Problem statement » Rewrite everything from "This screenshot has width=1568, height=535." down to "[x=261, y=141]", with "heading" changed to "title" and nothing else altered.

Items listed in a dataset

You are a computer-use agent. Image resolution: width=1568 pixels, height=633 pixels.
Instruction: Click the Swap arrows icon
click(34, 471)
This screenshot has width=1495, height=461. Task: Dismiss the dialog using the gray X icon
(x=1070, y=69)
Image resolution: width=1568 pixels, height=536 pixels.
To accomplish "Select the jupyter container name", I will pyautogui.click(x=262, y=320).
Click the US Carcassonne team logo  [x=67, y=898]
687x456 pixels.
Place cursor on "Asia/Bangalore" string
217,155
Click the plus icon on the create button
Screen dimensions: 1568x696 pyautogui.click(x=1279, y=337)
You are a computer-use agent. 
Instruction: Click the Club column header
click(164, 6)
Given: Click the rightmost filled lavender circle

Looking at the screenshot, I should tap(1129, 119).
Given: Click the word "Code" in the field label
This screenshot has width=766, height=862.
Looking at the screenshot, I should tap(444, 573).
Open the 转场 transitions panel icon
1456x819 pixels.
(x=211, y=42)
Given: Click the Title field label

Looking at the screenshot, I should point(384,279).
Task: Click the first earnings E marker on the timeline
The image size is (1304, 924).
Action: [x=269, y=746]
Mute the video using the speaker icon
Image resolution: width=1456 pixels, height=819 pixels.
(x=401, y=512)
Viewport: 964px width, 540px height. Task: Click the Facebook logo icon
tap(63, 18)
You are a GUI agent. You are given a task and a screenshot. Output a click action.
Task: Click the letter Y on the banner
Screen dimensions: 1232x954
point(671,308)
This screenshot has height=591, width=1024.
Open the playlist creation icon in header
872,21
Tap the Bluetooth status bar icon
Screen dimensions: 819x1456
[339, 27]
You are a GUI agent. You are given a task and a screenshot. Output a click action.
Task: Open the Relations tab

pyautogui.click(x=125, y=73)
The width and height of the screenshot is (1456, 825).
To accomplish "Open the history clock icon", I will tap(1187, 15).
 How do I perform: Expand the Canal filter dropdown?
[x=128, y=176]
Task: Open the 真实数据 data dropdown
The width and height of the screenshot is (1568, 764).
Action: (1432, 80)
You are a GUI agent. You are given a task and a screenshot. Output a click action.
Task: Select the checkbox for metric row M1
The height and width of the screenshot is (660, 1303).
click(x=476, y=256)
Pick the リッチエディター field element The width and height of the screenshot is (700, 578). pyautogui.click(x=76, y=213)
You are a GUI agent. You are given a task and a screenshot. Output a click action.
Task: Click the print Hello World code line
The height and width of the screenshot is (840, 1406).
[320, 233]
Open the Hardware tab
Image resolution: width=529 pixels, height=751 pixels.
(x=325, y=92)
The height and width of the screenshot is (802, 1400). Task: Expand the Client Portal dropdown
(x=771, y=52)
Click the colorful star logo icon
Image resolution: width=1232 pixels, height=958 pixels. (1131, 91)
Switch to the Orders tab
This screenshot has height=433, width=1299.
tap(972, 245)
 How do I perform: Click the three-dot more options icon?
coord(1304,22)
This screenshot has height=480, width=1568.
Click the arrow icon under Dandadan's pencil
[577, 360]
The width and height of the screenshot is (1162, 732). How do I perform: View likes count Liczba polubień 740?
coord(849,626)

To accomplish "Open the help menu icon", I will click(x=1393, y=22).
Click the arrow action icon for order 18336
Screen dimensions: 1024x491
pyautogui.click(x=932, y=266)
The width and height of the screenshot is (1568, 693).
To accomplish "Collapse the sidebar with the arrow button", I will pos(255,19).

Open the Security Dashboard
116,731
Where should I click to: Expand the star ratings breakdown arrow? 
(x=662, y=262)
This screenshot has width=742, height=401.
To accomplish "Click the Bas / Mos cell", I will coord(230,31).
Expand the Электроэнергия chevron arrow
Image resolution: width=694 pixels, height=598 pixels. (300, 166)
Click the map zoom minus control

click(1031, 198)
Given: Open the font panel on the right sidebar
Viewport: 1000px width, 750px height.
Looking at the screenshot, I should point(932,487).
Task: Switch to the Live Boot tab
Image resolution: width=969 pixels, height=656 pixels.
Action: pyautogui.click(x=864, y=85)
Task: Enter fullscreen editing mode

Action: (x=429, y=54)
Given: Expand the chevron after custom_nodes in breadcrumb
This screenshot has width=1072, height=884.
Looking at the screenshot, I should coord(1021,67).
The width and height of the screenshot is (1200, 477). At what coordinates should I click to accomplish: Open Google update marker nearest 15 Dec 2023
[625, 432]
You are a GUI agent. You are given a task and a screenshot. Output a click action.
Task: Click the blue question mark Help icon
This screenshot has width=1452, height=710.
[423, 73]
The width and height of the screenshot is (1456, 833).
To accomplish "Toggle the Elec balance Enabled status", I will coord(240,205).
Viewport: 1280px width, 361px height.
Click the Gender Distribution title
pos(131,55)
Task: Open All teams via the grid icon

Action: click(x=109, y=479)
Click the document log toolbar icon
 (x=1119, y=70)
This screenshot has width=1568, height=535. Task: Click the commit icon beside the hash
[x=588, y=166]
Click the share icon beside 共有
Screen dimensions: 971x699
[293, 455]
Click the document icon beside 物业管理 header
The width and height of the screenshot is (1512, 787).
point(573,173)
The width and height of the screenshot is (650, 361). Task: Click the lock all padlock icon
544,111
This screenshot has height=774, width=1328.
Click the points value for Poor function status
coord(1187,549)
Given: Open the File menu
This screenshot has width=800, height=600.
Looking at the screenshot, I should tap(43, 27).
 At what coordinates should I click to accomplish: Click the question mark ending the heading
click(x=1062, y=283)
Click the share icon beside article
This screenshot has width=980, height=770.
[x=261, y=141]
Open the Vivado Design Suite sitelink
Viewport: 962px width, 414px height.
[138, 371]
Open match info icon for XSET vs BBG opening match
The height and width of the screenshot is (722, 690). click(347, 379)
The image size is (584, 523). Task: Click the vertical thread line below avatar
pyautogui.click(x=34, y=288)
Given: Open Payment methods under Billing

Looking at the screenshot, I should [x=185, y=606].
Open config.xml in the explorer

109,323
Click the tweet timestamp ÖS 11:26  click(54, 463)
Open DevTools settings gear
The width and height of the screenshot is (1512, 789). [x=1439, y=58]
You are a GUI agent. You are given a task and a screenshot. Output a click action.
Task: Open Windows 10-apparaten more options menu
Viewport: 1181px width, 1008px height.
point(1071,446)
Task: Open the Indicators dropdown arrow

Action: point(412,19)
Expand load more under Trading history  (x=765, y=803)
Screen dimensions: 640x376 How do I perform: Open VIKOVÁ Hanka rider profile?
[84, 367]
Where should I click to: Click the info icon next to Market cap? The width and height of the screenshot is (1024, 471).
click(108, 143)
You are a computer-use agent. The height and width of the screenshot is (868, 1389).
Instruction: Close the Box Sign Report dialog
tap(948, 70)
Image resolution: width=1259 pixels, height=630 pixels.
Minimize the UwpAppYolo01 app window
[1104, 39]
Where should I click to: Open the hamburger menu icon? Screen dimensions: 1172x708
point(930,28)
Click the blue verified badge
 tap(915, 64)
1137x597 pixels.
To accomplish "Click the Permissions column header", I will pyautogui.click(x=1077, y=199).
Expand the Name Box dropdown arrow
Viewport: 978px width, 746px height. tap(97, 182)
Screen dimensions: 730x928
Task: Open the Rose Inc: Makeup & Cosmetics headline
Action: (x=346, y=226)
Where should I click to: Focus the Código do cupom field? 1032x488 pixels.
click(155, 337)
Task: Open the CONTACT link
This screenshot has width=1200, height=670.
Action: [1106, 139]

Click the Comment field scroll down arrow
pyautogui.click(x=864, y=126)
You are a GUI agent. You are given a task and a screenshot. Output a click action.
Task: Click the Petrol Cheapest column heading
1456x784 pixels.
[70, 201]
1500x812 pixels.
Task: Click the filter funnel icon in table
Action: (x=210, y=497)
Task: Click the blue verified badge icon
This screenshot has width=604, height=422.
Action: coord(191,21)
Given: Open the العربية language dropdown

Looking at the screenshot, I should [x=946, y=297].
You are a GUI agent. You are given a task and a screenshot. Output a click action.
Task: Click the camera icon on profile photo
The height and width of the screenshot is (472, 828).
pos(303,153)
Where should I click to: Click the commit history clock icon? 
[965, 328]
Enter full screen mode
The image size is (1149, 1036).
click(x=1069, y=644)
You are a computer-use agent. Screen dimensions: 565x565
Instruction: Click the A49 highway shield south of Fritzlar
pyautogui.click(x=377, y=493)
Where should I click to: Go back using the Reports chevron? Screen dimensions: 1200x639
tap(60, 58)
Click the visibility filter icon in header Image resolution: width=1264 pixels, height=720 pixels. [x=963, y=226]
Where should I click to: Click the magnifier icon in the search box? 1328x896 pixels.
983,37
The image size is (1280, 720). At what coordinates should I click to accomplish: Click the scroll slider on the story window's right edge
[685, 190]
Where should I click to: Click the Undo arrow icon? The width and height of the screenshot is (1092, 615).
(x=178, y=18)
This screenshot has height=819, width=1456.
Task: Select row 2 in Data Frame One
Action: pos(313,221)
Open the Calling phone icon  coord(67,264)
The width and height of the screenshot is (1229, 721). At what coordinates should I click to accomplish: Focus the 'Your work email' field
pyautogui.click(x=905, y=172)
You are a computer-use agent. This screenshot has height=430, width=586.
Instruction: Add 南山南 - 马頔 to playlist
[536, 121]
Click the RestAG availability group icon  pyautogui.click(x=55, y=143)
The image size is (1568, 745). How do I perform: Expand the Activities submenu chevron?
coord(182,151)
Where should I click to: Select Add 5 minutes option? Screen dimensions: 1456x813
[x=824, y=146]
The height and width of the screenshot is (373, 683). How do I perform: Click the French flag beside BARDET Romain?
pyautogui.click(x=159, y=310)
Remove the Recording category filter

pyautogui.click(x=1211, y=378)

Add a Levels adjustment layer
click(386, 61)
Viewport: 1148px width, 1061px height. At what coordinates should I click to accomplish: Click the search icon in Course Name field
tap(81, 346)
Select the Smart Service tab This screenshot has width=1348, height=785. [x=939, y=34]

Reply to the exercise »
This screenshot has width=1568, height=535. Task: Click the commit icon beside the hash
[x=588, y=166]
Click the share icon beside 共有
Screen dimensions: 971x699
[293, 455]
Click the document icon beside 物业管理 header
The width and height of the screenshot is (1512, 787).
point(573,173)
The width and height of the screenshot is (650, 361). Task: Click the lock all padlock icon
544,111
This screenshot has height=774, width=1328.
Click the points value for Poor function status
coord(1187,549)
Given: Open the File menu
This screenshot has width=800, height=600.
Looking at the screenshot, I should tap(43, 27).
 At what coordinates should I click to accomplish: Click the question mark ending the title
click(x=1062, y=283)
Click the share icon beside article
This screenshot has width=980, height=770.
[x=261, y=141]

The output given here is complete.